Charlotte closed her eyes for a slow inhale.
"Send it out. Buy whatever traffic you need. I want everyone to see it."
"Understood, Ms. Johnson."
When the call ended, Charlotte lowered the phone and let the wind rake through her hair. The smile lingering at her mouth sharpened.
Isabella, you think standing onstage with the world cheering means you've finally made it?
'So what if you're talented? So what if you're coming back?'
'If I want to drag you down, it only takes a snap of my fingers.'
Across the city, at Tech Harbor's Northstar Architecture Headquarters, the building was mostly dark except for the warm glow spilling from the floor-to-ceiling windows of the design director's office.
It was nearly eleven.
Isabella sat at her drafting table, left hand steadying a ruler, right hand guiding a fine-line pen across a fresh sheet of vellum. New façade sketches spread out beneath her fingertips.
Her workspace was a storm of blueprints, notes, and calculation sheets. A coffee cup sat abandoned nearby, with dried streaks marking where the last drops had clung to the sides.
Since the press conference, Northstar Architecture's profile—and workload—had surged.
Several major contracts were moving at once. As Chief Design Director, Isabella now worked late almost every night.
And she didn't mind.
Every line she drew came with a quiet, bone-deep satisfaction she hadn't felt once in all six years inside the Sinclair family's estate.
A soft knock broke the silence.
"Come in," she said without looking up.
The door opened, and Joseph stepped in carrying two steaming drinks. He set one beside her hand.
"Warm milk. Not coffee." His glance slid to her empty cup, his brow tightening. "You've already had four today. One more and your stomach's going to give up."
Isabella took the milk and sipped. Heat spread through her chest, comforting and gentle. "Thanks."
"How's the new design coming?" Joseph took the seat across from her, his eyes drifting over the sketch.
"The framework's done. I'm still working out a few details." She pointed with the tip of her pen. "These structural nodes aren't distributing weight the way I want. I'll meet with the structural team again tomorrow."
Joseph nodded, but his attention shifted from the drawings to her face.
Under the late-night light, her profile looked calm and focused.
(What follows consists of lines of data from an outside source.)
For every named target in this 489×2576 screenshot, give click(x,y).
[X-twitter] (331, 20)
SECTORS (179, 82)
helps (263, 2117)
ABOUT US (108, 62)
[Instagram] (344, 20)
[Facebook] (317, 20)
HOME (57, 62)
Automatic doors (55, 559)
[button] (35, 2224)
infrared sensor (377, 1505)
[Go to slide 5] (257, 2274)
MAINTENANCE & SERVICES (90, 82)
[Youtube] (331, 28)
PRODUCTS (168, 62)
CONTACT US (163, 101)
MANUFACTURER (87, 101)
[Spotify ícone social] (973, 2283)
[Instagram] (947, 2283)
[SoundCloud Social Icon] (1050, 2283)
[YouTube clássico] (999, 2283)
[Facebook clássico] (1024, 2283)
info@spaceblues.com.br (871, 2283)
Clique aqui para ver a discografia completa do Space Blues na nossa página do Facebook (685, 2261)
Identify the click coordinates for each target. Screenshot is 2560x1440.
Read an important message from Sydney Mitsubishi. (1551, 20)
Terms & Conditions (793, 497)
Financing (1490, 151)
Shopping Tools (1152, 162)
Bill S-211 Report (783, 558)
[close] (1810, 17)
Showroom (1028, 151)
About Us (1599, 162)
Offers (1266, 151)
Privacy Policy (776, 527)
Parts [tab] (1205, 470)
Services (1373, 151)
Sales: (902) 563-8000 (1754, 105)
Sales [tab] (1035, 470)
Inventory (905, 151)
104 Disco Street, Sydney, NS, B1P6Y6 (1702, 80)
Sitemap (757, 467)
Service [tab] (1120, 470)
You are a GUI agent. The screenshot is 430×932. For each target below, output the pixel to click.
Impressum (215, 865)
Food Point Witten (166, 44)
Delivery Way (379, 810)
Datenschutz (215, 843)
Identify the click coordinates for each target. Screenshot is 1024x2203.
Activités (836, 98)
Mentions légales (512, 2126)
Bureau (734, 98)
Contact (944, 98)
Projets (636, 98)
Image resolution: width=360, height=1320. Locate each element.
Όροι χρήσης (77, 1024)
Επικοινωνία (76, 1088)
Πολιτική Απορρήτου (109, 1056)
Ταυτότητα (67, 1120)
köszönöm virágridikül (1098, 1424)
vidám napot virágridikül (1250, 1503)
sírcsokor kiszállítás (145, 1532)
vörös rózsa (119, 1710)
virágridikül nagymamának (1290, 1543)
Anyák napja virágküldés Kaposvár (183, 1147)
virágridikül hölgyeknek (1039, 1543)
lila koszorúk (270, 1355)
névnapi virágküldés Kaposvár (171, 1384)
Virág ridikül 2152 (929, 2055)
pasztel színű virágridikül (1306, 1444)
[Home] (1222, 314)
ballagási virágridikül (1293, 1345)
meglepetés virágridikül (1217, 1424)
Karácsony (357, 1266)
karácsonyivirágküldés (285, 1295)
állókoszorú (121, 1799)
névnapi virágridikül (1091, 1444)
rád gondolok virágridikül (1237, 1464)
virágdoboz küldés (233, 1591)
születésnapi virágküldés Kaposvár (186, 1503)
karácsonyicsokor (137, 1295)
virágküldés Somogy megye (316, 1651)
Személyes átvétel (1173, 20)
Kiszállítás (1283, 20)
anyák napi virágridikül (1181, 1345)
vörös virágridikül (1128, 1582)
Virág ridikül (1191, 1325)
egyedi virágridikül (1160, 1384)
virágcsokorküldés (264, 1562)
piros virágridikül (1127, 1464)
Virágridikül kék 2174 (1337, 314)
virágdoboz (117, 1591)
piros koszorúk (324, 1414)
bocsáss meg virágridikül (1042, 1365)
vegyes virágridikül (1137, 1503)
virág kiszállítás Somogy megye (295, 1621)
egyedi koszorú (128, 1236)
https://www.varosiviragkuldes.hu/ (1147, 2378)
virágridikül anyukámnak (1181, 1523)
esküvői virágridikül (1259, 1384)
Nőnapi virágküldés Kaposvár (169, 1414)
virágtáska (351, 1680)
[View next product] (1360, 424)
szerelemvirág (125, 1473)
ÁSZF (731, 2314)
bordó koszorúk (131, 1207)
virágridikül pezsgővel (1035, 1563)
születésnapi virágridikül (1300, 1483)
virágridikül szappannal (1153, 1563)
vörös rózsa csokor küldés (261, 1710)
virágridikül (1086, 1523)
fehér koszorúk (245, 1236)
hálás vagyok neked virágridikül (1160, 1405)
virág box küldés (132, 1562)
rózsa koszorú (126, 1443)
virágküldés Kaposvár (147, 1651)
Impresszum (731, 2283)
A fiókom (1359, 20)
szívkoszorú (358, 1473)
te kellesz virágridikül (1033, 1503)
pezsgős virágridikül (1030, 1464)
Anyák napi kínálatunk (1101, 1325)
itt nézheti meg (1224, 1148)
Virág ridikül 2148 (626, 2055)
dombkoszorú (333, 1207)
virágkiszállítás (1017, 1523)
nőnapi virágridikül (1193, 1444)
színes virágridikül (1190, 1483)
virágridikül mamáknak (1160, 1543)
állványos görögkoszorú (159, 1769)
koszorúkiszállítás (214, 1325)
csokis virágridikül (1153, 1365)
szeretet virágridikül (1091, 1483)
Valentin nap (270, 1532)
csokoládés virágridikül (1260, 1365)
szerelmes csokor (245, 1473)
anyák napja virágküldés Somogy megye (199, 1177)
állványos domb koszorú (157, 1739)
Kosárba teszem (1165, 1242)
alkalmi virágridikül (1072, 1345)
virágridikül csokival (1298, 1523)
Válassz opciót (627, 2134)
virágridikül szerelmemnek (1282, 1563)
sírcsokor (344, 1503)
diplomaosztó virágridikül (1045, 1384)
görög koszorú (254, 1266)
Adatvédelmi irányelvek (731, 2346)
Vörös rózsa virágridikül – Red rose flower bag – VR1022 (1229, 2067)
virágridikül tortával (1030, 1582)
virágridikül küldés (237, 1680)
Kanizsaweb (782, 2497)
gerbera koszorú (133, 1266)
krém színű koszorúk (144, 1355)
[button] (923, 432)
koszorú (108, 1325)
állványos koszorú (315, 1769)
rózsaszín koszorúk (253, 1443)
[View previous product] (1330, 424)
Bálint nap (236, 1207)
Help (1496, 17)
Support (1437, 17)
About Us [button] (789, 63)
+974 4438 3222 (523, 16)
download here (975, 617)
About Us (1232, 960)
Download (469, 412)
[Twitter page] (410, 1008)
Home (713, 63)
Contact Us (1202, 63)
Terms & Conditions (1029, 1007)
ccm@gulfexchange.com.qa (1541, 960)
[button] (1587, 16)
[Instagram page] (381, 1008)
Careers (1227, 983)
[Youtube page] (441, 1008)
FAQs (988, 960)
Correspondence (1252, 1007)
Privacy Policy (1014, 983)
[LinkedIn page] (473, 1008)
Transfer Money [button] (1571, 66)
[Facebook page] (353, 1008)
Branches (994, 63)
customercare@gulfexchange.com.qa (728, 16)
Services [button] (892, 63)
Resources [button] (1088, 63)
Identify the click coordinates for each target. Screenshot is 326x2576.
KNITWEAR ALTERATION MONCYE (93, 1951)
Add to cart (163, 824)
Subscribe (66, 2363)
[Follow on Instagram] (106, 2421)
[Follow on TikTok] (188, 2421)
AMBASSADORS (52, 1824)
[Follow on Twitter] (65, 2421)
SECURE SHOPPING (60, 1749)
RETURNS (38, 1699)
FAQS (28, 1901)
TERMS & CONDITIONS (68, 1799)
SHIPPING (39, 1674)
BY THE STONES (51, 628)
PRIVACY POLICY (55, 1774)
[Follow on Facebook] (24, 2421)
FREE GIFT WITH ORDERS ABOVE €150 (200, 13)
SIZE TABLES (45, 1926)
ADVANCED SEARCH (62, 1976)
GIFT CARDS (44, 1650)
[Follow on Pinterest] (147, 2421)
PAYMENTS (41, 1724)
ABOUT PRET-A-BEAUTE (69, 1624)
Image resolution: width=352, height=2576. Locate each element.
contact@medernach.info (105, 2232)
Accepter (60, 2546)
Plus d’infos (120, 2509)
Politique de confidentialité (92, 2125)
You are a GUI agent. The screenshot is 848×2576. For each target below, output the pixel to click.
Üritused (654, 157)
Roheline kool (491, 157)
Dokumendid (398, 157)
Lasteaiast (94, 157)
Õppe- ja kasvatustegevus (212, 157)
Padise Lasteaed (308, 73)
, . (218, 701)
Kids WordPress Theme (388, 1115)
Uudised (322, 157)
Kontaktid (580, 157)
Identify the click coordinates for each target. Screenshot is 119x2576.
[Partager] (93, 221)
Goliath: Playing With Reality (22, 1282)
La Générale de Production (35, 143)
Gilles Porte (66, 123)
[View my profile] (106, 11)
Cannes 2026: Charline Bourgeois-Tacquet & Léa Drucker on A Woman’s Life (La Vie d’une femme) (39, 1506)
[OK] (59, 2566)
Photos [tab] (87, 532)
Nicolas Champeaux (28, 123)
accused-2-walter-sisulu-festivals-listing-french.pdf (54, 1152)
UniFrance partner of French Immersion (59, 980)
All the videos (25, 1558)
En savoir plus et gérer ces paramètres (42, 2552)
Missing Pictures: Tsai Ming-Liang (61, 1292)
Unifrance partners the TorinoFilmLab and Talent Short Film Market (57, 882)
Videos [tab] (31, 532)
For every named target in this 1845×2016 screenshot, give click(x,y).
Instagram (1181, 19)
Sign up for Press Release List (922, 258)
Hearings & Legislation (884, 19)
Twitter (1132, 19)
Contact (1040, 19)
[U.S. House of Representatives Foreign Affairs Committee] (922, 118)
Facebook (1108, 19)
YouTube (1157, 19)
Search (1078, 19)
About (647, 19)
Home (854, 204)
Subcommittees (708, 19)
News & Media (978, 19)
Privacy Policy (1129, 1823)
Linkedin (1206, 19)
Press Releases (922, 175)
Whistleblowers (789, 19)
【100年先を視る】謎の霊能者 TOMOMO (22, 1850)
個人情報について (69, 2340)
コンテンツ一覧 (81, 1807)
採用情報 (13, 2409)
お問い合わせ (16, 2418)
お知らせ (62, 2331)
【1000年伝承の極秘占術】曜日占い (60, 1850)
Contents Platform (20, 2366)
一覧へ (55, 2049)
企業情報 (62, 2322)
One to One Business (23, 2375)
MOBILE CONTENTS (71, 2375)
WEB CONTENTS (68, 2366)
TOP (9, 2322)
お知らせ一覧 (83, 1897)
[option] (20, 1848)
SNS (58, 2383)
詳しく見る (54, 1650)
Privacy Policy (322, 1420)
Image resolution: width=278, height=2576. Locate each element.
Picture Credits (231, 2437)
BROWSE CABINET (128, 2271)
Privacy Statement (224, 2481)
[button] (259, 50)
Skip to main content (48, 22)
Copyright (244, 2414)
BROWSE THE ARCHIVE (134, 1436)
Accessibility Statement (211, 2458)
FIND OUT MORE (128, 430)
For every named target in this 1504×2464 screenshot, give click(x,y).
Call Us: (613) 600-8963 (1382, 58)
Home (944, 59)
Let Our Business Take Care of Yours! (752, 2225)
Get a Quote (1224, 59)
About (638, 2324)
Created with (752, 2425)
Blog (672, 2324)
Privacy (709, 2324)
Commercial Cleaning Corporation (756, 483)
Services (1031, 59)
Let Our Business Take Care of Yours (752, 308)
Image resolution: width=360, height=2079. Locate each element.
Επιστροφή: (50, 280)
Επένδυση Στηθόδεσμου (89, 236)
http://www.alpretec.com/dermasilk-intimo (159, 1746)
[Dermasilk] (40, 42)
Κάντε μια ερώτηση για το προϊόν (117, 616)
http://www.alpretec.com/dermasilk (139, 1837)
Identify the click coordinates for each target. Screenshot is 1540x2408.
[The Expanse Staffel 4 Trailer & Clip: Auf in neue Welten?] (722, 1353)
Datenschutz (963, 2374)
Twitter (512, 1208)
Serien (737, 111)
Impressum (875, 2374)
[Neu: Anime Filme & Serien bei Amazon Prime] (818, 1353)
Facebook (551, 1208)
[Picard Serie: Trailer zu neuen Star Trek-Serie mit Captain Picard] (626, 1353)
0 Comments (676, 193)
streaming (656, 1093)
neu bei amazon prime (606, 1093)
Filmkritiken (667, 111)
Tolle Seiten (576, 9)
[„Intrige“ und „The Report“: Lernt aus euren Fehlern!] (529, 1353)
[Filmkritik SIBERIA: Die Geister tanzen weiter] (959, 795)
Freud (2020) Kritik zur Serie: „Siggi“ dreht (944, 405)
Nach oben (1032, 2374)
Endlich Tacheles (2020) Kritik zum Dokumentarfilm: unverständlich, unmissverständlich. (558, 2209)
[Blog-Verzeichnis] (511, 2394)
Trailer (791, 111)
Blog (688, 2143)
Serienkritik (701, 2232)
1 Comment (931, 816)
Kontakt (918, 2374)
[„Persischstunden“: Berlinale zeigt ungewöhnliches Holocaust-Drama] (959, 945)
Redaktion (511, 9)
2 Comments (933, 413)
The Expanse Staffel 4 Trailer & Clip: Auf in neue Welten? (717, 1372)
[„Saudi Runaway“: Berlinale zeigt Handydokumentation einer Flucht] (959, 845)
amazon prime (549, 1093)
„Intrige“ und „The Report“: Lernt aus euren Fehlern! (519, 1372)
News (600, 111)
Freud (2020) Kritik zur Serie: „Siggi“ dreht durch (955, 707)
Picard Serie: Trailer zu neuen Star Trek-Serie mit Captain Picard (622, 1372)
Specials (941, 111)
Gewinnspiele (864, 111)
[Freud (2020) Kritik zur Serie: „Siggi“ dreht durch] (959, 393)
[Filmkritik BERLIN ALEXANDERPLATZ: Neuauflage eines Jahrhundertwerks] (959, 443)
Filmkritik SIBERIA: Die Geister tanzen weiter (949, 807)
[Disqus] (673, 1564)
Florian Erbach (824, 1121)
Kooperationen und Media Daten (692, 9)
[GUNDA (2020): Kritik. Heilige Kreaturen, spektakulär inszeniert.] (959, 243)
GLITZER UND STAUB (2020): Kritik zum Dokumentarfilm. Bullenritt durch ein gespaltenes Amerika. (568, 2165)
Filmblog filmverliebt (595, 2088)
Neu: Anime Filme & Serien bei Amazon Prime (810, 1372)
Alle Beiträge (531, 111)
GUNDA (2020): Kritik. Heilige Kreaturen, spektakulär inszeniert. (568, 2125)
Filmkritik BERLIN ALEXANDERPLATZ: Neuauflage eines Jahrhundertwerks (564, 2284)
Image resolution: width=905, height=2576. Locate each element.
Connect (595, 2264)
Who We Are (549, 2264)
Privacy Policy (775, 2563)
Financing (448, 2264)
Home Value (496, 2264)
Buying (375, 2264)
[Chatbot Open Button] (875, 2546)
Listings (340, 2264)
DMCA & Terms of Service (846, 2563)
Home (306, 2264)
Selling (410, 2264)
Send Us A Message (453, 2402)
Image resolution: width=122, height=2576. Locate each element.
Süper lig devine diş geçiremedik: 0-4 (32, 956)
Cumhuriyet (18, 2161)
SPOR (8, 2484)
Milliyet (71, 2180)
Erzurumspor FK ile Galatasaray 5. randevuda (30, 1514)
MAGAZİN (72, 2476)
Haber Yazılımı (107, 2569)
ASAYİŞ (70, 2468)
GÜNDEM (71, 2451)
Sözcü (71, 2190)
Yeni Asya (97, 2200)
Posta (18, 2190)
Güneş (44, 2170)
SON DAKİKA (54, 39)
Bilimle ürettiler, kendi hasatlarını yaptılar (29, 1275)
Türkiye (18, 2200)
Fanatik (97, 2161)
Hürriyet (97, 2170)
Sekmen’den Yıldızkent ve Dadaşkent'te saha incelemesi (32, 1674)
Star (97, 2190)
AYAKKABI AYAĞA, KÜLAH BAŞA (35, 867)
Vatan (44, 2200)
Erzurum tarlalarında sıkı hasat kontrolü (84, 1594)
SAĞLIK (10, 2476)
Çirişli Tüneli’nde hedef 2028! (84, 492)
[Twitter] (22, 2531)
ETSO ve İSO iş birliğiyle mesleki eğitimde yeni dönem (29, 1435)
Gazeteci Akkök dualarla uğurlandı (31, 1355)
A few loose strands had slipped behind her ear and brushed her neck, soft against skin that caught the glow.
She didn't notice his gaze at all.
He watched her for another moment before speaking quietly, "Isabella."
"Mm?" She didn't look up, still writing in the margins.
"Have you thought about… how you want your life to look from now on?"
Her pen paused.
She lifted her head and met his eyes.
His expression held worry, tenderness, and something he usually hid—something that slipped free only in moments like this.
"I mean," he added, voice barely above a murmur, "now that you're divorced. You're alone here in Tech Harbor. Work is crazy. And you don't have family close by. I worry about you sometimes."
He let out a breath and gave a faint, self-mocking smile.
"I know this isn't the right moment. You're fresh out of a bad marriage. The last thing you need is another guy complicating things. But Isabella… I've held these words in for so long."
He swallowed.
"I've always been here. And I will be. Whether you want me or not."
The office fell quiet.
Isabella set her pen down and simply looked at him.
Joseph had always been like this—quietly steady, endlessly patient, never pushing. He folded his feelings into small things: a perfectly timed cup of warm milk, a late-night shift he stayed for without mentioning, a presence that never demanded but never disappeared.
If she had never met James—if her heart hadn't been shattered, stitched back together, then torn apart again over six long years—maybe she would have leaned into the warmth Joseph offered.
But she knew exactly where she stood now.